I wonder if any one has studied rural Vietnamese of that era, to see if there was a huge spike in CLL in that population as well. They surely were “exposed” to a lot more Agent Orange, by the bucket full. By the way, I am by no means convinced Agent Orange is the only carcinogen used in warfare. It is the only one I am aware of, for that time period.
OK, perhaps the higher incidence of carcinogen exposure (smoking and work-place related carcinogens) might be the reason for higher incidence of CLL in this veterans group. Could it also be responsible for many more secondary cancers as well as more aggressive secondary cancers? I have no way of sorting that out from the data presented in this study. If (and I am walking way out on to the plank here, people) the secondary cancers were also influenced by chemical exposure in this veterans group, then I can understand why secondary cancers were the single biggest cause of death. Not infection, not aggressive CLL, majority of these patients died of secondary cancers. And that, I think, is not the pattern seen in the general population of CLL patients. Something else seems to be going on here – but I could be wrong.
More studies are needed to sort out all this stuff. And it will take time, effort, good researchers willing to do the hard work, altruistic patients who are willing to stick with the program and provide information when asked to do so. But two take-home messages are obvious even from this study. Secondary cancers are scary stuff; anything you can do to avoid them is a very good idea.
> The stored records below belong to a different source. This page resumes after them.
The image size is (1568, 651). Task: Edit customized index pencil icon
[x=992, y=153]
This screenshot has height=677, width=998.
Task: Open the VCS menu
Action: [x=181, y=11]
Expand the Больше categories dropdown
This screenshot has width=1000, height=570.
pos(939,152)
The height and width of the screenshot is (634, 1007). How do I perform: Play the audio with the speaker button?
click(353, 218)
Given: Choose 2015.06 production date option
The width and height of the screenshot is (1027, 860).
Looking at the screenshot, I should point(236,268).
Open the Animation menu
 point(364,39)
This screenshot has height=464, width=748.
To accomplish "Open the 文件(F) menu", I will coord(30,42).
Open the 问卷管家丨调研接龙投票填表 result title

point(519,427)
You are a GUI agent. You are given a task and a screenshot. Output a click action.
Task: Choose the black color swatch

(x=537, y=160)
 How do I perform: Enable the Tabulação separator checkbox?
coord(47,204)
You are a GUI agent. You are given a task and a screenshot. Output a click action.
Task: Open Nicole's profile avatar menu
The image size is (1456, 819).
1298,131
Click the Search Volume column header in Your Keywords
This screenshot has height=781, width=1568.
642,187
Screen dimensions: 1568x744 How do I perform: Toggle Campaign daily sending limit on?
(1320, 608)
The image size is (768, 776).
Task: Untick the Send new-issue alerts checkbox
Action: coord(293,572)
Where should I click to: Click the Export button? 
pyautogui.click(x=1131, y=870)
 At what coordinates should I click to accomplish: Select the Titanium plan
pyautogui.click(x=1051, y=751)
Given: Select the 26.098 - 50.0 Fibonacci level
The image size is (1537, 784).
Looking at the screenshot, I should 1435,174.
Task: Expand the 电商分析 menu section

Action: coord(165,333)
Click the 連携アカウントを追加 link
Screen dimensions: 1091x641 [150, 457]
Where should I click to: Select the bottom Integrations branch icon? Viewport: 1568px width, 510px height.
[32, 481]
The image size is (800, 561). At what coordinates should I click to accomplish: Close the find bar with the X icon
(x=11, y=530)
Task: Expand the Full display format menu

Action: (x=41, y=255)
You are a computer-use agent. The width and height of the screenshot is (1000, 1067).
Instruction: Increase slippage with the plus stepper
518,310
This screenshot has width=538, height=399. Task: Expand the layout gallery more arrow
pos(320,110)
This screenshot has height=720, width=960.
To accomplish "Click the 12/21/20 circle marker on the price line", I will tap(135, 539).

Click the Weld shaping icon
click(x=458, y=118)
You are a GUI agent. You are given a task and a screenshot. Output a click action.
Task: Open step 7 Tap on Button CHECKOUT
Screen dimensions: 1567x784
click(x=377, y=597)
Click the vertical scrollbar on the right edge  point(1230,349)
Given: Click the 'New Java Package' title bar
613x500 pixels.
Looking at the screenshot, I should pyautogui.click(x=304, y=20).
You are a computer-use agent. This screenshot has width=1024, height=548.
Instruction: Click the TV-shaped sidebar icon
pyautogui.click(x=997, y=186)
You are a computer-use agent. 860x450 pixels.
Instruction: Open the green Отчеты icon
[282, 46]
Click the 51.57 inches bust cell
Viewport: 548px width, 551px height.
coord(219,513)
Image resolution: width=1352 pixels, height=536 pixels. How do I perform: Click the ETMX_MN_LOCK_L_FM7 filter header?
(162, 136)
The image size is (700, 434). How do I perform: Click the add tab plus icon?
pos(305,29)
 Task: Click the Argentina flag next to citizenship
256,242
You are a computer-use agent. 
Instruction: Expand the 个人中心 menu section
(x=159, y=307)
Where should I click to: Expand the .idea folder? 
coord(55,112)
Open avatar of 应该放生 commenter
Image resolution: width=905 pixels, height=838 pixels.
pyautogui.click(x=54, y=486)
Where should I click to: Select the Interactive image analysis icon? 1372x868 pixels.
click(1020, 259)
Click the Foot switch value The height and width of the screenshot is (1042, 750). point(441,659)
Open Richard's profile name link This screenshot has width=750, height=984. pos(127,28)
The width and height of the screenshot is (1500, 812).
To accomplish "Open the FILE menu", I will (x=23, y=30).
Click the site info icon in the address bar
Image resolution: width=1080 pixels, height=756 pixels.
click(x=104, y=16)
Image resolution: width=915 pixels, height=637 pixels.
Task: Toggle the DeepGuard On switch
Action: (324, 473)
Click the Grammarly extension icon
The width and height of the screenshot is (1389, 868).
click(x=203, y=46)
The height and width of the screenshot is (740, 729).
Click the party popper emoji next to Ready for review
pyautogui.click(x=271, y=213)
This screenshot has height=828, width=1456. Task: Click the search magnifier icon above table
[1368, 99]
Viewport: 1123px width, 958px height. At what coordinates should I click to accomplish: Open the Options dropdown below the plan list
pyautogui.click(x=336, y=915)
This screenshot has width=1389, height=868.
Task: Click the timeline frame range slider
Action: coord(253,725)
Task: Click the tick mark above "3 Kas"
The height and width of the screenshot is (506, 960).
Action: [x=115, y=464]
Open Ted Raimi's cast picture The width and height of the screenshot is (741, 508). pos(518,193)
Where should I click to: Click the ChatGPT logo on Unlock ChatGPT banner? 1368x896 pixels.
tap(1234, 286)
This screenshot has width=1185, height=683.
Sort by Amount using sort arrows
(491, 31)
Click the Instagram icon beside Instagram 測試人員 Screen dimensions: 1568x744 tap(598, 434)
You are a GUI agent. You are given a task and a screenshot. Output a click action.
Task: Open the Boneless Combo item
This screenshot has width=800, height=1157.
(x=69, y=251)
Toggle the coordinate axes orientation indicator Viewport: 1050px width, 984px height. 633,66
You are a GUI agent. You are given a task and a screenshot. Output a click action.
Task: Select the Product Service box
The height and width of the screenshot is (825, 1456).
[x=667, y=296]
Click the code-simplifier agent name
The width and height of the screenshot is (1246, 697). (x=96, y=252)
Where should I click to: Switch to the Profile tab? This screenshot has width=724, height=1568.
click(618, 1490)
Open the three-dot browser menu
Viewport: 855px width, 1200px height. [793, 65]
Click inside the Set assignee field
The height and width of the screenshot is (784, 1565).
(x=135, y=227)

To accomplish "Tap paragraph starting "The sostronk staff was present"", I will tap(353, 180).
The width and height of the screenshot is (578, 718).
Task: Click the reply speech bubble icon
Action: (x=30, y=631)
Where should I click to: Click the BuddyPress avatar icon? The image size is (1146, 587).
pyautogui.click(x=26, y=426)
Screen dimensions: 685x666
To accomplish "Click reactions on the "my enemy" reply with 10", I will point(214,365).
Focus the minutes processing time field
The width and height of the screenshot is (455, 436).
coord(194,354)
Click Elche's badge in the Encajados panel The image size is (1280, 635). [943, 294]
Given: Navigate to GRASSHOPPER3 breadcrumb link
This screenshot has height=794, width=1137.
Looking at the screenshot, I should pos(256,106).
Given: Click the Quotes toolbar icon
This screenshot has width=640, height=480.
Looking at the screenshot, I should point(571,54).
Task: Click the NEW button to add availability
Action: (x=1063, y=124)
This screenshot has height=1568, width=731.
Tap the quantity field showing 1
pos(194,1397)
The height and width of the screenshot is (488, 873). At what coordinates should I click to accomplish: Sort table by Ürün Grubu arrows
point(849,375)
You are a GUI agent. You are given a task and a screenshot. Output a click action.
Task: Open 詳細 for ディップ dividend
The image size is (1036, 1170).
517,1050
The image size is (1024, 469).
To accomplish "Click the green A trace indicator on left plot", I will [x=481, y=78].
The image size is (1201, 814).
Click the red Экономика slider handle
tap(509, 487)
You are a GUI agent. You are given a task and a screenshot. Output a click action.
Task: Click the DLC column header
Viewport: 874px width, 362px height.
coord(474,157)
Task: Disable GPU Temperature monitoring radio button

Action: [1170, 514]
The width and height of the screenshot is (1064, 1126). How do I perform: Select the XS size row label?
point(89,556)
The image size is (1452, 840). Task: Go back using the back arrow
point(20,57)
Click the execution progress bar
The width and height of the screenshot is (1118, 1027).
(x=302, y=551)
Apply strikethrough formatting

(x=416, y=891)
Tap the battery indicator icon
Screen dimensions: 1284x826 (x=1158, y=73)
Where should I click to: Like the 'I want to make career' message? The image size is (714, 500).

What are the usual culprits that might increase your risk of secondary cancers?
- Excessive UV exposure
- Poor diet with insufficient amount of fiber, micro nutrients not present in junk food
- Uncontrolled and chronic inflammation, which includes gingivitis and tooth decay
- Uncontrolled viral infections such as HPV infection we discussed in the previous article. HIV infected patients are at much higher risk of secondary cancers.
- Open sores that are breeding grounds for all sorts of secondary infections
These are all things you can do something about. None of them should come as a surprise to you, experts have been telling us about these risk factors for years now.
There are other risks that are not so much within your control. Baked in the CLL cake is the risk of hypogammaglobulinemia (reduced levels of immunoglobulins), increased risk of autoimmune disease, and dependence on chemotherapy drugs that can play havoc with your already messed up immune system.
Luck plays a big role on how much these risks factor in your individual case. In the final analysis, all you can do is to do the best you can do. After that, call it karma, call it fate, call it roll of the dice, what you will. My husband died because the roll of the dice did not work in his favor. It gives me some small comfort that we played the hand he was dealt to the best of our ability. No regrets on that front.